- _TO BE DONE_:
1. Please rewrite the timeshare thread from "Ongoing searches can" to "RCI. Thank you!", changing "St. Andrews" to "Edinburgh".
2. Answer these questions from the timeshare thread:
(a) What event will Elizabeth O. and her husband attend in 2018?
(b) What resort did Laurie trade into on the Pembrokeshire coast?
(c) What did beejaybeeohio use to get a week in the Lakes District?

Ongoing searches can be productive, but they don't always catch what you're waiting for. So it pays to do both, an ongoing search + check frequently yourself.


----------



## Elizabeth O.

My husband and I are going to the Open golf tournament at Carnoustie in 2018. We will probably stay at a hotel in St. Andrews. We have been to Scotland once before, staying at Moness. We rented a car at that time, but would prefer not to drive this time. We would like to extend our stay at a time share either before or after the tournament. Can anyone recommend a time share that would be reasonably close to St. Andrews and also within a taxi ride of a train station? We own Wyndham points and trade through RCI. Thank you!


----------



## dsmrp

beejaybeeohio said:


> ...
> 
> It seems to me that RCI is either not getting many UK deposits or something else is going on.  I currently have an OGS in since February looking for October 2017 for several English, German and Italian resorts and nothing has matched.
> 
> We did get a trade last year into Sutton Hall in Thirsk via RCI, but couldn't get a match for another week on either side of that one, so used UKRE exchanging our IRL t/s for a week in the Lakes District.  DAE has been pretty useless for me when it comes to exchanging into the UK- very irksome to see all those resorts listed as "SOLD"!
> 
> I am starting to think that "extra vacations" may be the only way to get a t/s week thru RCI.  Costing it out can actually be a money saver when exchange fee and maintenance fees are factored into a trade vs. the "xv" charge.



We've just decided on Sept/Oct 2017 for our first trip to England. I better get a get move on to put in an RCI OGS using my HGVC points, but not get my hopes up perhaps...  I think for first trip we should look around London and other parts of England, maybe Cornwall or Cotswalds etc.  DH even suggested Wales.  I'd appreciate any suggestions for places (hotels or TS) to stay in Wales.

Thanks!


----------



## Laurie

dsmrp said:


> We've just decided on Sept/Oct 2017 for our first trip to England. I better get a get move on to put in an RCI OGS using my HGVC points, but not get my hopes up perhaps...  I think for first trip we should look around London and other parts of England, maybe Cornwall or Cotswalds etc.  DH even suggested Wales.  I'd appreciate any suggestions for places (hotels or TS) to stay in Wales.



We loved Wales, Pembrokeshire coast - traded into St Davids Vacation Club, nothing super-fancy but fine and well-located in a town with lots within walking distance. We liked the area so much, we're going back - which we rarely do! (Exchanged into a different timeshare next time on the same coast.) Also liked Cornwall and there are many timeshares there, so chances are probably good.

Barnsdale in England gets good reviews and is within day-tripping of London and other cities and pretty towns, we also have that on our future itinerary.

I don't think you'll have difficulty getting something for October and maybe even September thru RCI, I would put my OGS in asap for the entire UK and see what turns up.


----------



## dsmrp

Laurie said:


> We loved Wales, Pembrokeshire coast - traded into St Davids Vacation Club, nothing super-fancy but fine and well-located in a town with lots within walking distance. We liked the area so much, we're going back - which we rarely do! (Exchanged into a different timeshare next time on the same coast.) Also liked Cornwall and there are many timeshares there, so chances are probably good.

Dataset records

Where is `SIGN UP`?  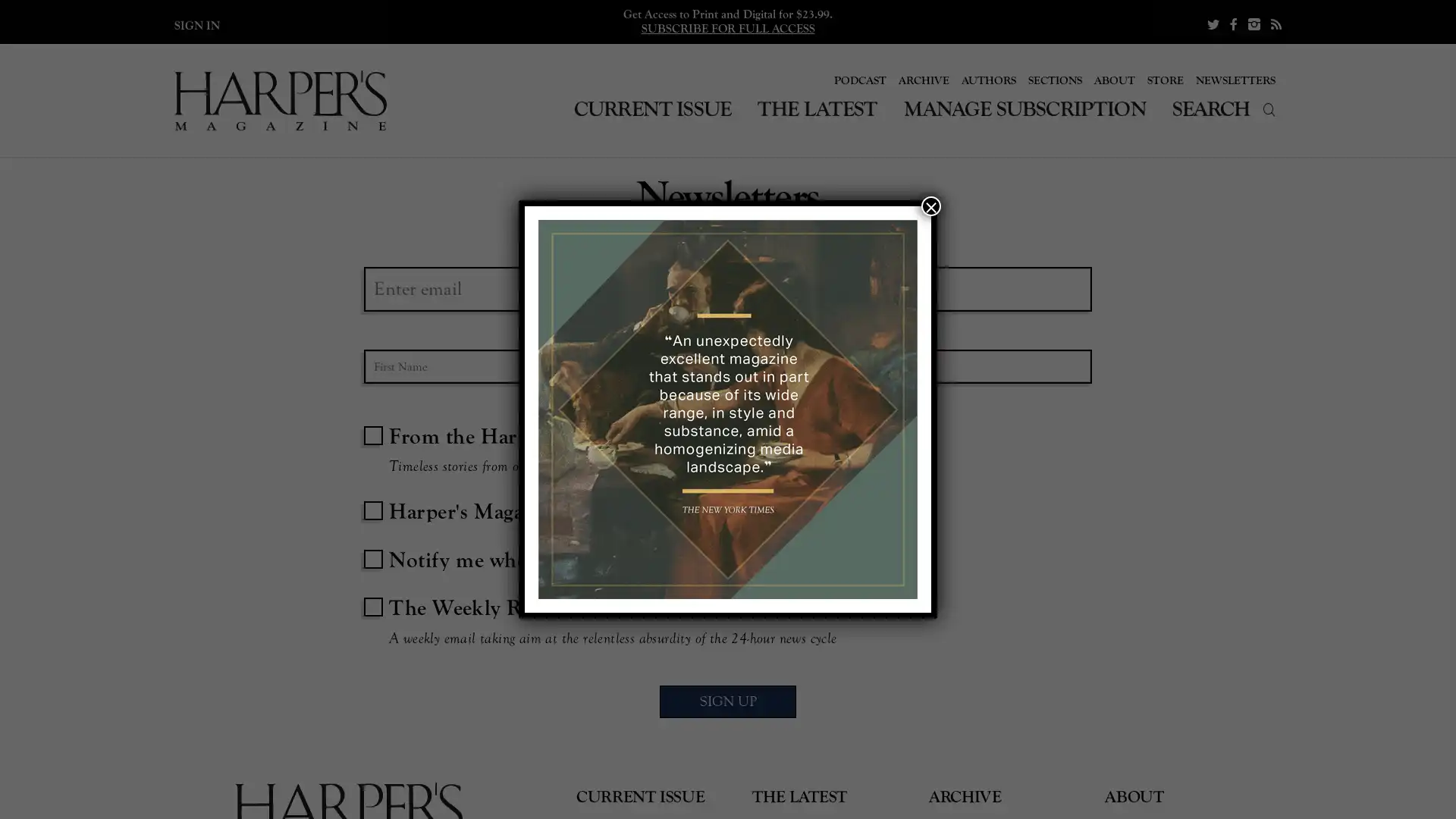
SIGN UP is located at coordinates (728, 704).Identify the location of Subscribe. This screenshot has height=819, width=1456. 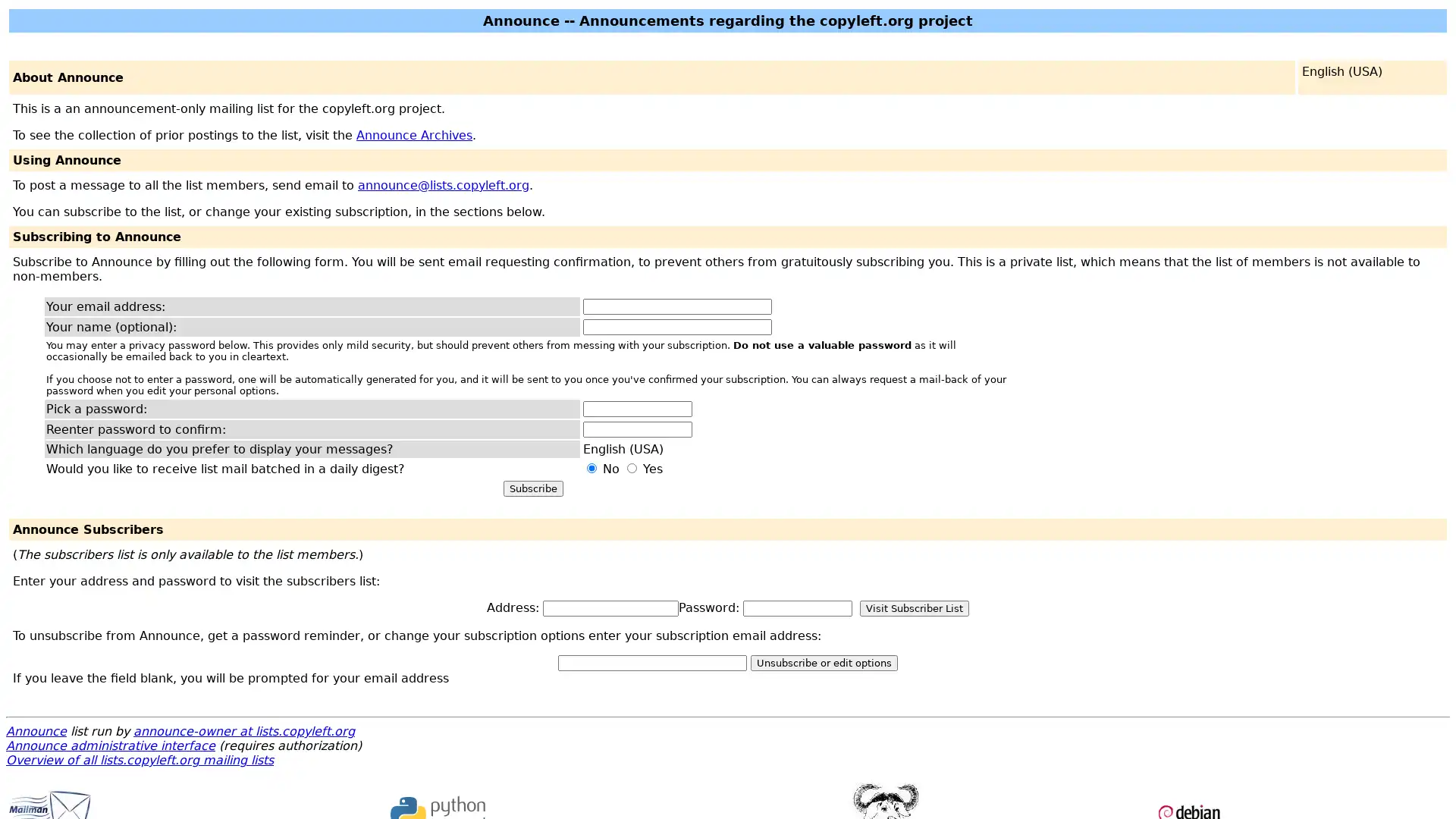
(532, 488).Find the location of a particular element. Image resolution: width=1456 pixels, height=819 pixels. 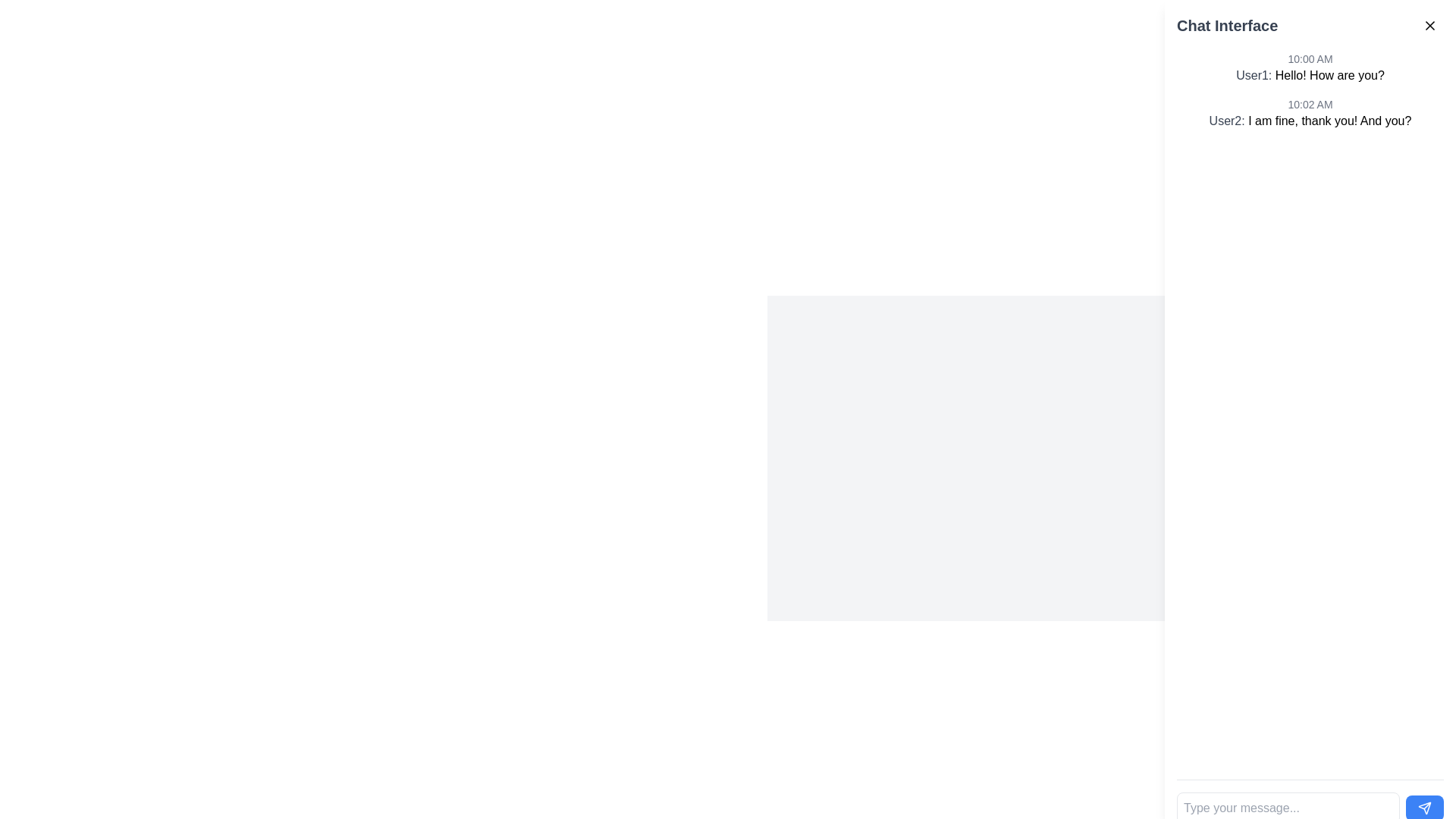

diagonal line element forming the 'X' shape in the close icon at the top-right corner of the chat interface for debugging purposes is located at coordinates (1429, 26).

- _SOLUTIONS BELOW_:
1.
Ongoing searches can be productive, but they don't always catch what you're waiting for. So it pays to do both, an ongoing search + check frequently yourself.


----------



## Elizabeth O.

My husband and I are going to the Open golf tournament at Carnoustie in 2018. We will probably stay at a hotel in Edinburgh. We have been to Scotland once before, staying at Moness. We rented a car at that time, but would prefer not to drive this time. We would like to extend our stay at a time share either before or after the tournament. Can anyone recommend a time share that would be reasonably close to Edinburgh and also within a taxi ride of a train station? We own Wyndham points and trade through RCI. Thank you!

2.
(a) The Open golf tournament at Carnoustie.
(b) St Davids Vacation Club.
(c) UKRE, by exchanging their IRL timeshare.